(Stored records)
=== Begin Enclosure ===

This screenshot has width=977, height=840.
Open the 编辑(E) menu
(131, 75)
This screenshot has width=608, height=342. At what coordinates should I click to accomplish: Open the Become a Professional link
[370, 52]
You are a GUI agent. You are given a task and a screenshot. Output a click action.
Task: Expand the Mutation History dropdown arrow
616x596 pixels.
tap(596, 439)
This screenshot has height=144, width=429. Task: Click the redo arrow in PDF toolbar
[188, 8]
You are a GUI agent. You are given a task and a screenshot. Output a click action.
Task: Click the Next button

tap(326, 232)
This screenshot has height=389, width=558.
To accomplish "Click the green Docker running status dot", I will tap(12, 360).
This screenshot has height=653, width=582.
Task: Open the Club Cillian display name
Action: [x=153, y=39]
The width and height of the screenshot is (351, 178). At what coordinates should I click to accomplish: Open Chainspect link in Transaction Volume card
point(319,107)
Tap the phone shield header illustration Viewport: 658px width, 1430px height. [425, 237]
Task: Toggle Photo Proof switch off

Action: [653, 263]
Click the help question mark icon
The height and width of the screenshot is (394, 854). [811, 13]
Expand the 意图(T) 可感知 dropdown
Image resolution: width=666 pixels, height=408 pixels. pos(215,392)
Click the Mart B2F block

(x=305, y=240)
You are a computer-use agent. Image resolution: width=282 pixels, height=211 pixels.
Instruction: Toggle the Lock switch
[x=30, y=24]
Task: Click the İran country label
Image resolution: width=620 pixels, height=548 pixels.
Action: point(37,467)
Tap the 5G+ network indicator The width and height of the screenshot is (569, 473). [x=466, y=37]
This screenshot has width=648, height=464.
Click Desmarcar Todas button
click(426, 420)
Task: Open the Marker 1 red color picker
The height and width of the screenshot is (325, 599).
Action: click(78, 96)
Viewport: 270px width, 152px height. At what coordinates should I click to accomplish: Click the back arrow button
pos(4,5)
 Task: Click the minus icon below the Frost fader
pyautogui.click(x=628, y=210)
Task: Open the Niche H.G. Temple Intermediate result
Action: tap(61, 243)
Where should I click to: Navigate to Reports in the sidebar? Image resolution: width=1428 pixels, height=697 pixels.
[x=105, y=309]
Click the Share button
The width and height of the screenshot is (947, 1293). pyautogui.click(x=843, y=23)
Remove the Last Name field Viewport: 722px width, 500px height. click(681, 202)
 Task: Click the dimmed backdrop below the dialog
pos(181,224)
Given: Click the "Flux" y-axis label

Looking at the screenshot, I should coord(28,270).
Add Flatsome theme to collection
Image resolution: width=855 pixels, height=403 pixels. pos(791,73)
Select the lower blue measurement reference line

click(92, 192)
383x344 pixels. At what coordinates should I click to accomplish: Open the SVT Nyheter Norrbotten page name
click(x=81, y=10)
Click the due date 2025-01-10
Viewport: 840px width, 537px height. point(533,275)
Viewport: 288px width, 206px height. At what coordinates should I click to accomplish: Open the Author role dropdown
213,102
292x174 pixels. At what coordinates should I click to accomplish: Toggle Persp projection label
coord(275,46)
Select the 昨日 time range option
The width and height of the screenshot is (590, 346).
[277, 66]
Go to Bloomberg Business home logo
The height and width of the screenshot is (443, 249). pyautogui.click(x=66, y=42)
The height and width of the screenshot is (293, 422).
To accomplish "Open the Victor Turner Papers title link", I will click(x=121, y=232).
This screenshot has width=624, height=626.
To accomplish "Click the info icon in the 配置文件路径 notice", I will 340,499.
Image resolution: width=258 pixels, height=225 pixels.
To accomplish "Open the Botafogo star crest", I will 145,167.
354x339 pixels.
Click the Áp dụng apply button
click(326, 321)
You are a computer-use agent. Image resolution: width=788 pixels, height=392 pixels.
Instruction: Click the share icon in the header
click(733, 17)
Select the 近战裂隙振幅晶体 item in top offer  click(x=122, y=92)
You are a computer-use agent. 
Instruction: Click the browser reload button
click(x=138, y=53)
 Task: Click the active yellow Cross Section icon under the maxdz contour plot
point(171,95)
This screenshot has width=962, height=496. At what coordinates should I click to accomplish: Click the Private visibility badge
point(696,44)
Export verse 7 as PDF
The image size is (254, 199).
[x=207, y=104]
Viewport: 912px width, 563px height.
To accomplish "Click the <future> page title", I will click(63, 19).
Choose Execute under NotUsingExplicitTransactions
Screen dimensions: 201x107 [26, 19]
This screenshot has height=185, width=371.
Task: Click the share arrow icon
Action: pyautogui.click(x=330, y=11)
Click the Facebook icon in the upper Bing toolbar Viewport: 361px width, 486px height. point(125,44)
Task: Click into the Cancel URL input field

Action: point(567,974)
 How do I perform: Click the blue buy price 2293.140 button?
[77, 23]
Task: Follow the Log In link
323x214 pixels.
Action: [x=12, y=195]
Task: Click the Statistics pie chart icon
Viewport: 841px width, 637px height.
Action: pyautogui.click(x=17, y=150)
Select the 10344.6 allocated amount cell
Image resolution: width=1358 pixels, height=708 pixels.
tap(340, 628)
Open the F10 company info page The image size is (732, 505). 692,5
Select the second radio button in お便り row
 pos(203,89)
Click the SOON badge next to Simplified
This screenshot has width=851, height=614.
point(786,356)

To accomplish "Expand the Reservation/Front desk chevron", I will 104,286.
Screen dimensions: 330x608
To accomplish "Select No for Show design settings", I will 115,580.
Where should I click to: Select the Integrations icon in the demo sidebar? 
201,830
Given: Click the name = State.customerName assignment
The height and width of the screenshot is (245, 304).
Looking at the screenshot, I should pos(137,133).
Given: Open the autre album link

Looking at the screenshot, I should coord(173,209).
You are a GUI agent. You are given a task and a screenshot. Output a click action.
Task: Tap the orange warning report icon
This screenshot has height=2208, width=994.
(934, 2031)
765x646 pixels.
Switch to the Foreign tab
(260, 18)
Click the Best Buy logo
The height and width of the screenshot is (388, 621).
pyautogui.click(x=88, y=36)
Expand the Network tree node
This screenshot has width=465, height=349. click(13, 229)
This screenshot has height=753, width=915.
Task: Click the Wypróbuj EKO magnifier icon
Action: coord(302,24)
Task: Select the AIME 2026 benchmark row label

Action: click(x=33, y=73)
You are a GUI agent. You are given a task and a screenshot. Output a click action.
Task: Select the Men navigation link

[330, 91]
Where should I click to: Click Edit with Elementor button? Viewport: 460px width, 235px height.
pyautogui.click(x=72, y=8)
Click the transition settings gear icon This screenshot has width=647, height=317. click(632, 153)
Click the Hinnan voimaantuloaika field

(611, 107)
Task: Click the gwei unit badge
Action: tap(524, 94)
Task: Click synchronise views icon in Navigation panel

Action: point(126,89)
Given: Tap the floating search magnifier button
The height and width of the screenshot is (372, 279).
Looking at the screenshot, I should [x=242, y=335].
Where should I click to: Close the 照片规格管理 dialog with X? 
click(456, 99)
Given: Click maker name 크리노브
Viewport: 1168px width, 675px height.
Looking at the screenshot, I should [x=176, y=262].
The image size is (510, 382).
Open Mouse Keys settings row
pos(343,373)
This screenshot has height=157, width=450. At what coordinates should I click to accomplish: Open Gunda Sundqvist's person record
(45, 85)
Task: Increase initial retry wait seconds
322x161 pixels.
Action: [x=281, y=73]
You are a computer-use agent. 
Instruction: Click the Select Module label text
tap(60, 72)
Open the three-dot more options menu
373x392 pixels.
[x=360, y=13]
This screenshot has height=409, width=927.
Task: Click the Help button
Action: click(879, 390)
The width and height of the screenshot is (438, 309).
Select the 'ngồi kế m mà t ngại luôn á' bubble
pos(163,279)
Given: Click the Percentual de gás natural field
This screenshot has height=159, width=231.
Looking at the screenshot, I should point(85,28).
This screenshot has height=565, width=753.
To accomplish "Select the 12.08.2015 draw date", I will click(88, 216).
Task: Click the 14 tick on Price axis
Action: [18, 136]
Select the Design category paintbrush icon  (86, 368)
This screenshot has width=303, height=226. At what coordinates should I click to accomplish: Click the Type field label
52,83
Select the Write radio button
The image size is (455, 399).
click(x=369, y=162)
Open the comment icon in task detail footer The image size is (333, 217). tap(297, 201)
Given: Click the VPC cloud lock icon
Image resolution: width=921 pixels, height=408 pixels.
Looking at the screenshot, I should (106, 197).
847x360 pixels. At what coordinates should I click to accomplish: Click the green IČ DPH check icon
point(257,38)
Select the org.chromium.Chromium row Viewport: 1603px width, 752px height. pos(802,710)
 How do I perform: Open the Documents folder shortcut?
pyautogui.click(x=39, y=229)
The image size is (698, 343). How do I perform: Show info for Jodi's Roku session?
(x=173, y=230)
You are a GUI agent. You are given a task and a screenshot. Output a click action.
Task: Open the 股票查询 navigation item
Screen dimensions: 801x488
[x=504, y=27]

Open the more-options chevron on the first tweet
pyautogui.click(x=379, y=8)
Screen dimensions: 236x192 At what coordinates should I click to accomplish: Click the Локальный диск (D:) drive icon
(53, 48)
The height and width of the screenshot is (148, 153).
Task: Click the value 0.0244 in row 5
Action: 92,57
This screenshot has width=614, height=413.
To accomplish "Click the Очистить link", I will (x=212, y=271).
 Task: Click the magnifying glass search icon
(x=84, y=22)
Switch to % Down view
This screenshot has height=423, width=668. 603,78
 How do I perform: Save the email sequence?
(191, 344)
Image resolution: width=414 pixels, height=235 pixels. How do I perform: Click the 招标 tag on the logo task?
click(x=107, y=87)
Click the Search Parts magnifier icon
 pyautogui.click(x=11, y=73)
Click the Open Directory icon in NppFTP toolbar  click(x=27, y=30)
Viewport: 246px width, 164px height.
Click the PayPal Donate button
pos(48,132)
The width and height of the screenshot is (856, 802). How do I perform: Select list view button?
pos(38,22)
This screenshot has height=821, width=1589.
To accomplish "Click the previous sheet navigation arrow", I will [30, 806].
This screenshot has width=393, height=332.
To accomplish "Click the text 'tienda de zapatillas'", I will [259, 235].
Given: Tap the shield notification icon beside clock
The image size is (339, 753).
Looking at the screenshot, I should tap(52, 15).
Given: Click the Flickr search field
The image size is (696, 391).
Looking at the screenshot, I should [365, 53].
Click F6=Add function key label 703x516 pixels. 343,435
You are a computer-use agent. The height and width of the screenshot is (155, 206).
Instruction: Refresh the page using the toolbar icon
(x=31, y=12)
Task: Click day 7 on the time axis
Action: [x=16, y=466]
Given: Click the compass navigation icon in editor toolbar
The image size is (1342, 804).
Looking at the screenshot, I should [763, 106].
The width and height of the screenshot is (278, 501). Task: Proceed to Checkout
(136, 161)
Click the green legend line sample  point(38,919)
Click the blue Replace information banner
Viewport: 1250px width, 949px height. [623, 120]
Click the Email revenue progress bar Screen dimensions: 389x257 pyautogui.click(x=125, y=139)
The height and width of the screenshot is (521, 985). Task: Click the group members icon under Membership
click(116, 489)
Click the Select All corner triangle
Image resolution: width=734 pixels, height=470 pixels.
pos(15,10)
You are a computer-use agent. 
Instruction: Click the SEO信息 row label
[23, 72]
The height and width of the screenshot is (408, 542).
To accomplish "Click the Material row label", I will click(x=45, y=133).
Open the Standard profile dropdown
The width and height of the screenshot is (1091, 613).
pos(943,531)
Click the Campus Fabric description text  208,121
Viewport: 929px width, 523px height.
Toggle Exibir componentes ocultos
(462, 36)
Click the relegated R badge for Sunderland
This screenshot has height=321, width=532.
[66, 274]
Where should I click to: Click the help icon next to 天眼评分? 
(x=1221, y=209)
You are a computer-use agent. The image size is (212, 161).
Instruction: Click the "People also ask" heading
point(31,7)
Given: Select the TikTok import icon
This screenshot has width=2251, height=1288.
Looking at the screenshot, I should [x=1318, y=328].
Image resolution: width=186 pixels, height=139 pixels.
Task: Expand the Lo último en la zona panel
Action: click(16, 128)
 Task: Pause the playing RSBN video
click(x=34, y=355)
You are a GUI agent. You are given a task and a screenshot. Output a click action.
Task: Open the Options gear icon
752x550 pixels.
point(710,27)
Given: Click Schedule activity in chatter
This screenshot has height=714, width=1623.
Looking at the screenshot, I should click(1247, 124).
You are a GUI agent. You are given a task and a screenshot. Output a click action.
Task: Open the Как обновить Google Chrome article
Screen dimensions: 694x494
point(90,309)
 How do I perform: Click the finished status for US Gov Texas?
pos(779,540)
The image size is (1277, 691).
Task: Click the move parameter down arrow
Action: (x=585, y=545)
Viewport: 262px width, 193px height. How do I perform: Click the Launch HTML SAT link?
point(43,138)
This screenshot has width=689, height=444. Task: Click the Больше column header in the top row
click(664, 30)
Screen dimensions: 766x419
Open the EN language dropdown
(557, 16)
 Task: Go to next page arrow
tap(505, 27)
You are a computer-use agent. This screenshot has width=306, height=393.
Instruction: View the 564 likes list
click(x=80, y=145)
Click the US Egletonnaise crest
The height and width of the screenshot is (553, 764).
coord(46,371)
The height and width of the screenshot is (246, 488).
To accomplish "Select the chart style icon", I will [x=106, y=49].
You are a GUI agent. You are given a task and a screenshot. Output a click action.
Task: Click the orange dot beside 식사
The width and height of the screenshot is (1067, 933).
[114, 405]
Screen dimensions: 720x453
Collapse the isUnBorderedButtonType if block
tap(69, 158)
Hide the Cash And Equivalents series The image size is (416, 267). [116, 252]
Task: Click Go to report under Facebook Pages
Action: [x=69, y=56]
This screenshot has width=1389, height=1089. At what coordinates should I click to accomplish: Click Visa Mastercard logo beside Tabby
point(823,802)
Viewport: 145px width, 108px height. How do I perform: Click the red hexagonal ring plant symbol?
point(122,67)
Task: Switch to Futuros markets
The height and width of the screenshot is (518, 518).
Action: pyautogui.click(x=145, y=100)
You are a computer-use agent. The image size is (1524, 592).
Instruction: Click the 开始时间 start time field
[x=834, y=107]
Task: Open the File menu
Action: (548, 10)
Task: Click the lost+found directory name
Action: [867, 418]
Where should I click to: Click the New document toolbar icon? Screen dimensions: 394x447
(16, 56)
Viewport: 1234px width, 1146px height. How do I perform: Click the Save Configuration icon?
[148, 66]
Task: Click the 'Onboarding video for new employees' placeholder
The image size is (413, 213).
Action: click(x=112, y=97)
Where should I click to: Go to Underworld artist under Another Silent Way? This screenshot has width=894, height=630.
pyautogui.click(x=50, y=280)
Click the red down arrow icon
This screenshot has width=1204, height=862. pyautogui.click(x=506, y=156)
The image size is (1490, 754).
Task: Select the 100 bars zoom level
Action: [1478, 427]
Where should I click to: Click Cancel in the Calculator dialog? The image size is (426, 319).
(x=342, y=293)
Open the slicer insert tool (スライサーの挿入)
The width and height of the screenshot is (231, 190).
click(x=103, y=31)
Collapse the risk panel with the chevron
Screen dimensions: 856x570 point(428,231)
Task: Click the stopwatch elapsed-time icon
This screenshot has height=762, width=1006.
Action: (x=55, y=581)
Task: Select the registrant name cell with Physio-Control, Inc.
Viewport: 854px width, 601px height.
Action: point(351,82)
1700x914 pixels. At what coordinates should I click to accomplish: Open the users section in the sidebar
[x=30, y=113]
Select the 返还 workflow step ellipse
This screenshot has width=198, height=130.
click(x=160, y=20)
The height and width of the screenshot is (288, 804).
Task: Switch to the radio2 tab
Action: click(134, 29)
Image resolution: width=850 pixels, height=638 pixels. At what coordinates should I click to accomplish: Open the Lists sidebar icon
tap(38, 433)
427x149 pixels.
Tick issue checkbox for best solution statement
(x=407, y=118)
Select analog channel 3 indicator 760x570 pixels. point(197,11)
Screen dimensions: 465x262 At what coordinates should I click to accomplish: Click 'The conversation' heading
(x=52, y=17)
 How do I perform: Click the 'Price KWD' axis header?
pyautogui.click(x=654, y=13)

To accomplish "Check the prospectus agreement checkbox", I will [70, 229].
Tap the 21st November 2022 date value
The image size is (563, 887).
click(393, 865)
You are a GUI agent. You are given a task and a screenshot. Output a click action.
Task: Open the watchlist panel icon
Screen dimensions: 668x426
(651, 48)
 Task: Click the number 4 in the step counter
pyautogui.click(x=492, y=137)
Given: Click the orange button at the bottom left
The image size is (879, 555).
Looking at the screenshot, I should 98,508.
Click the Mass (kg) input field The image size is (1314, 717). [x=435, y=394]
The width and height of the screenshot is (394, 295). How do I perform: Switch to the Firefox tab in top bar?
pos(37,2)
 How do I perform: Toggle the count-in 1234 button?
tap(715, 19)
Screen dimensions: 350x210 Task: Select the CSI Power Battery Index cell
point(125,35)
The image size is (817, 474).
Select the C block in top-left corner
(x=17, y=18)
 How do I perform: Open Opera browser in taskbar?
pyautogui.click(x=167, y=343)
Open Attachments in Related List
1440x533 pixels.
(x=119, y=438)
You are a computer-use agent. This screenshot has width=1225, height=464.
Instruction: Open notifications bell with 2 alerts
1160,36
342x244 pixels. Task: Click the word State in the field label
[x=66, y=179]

=== End Enclosure ===

Directions
The required output is every line above from the one with "Task: Click the stopwatch elapsed-time icon" down to the one with "Click the Mass", restated word for word, ends included.

Task response
Task: Click the stopwatch elapsed-time icon
This screenshot has height=762, width=1006.
Action: (x=55, y=581)
Task: Select the registrant name cell with Physio-Control, Inc.
Viewport: 854px width, 601px height.
Action: point(351,82)
1700x914 pixels. At what coordinates should I click to accomplish: Open the users section in the sidebar
[x=30, y=113]
Select the 返还 workflow step ellipse
This screenshot has width=198, height=130.
click(x=160, y=20)
The height and width of the screenshot is (288, 804).
Task: Switch to the radio2 tab
Action: click(134, 29)
Image resolution: width=850 pixels, height=638 pixels. At what coordinates should I click to accomplish: Open the Lists sidebar icon
tap(38, 433)
427x149 pixels.
Tick issue checkbox for best solution statement
(x=407, y=118)
Select analog channel 3 indicator 760x570 pixels. point(197,11)
Screen dimensions: 465x262 At what coordinates should I click to accomplish: Click 'The conversation' heading
(x=52, y=17)
 How do I perform: Click the 'Price KWD' axis header?
pyautogui.click(x=654, y=13)

To accomplish "Check the prospectus agreement checkbox", I will [70, 229].
Tap the 21st November 2022 date value
The image size is (563, 887).
click(393, 865)
You are a GUI agent. You are given a task and a screenshot. Output a click action.
Task: Open the watchlist panel icon
Screen dimensions: 668x426
(651, 48)
 Task: Click the number 4 in the step counter
pyautogui.click(x=492, y=137)
Given: Click the orange button at the bottom left
The image size is (879, 555).
Looking at the screenshot, I should 98,508.
Click the Mass (kg) input field The image size is (1314, 717). [x=435, y=394]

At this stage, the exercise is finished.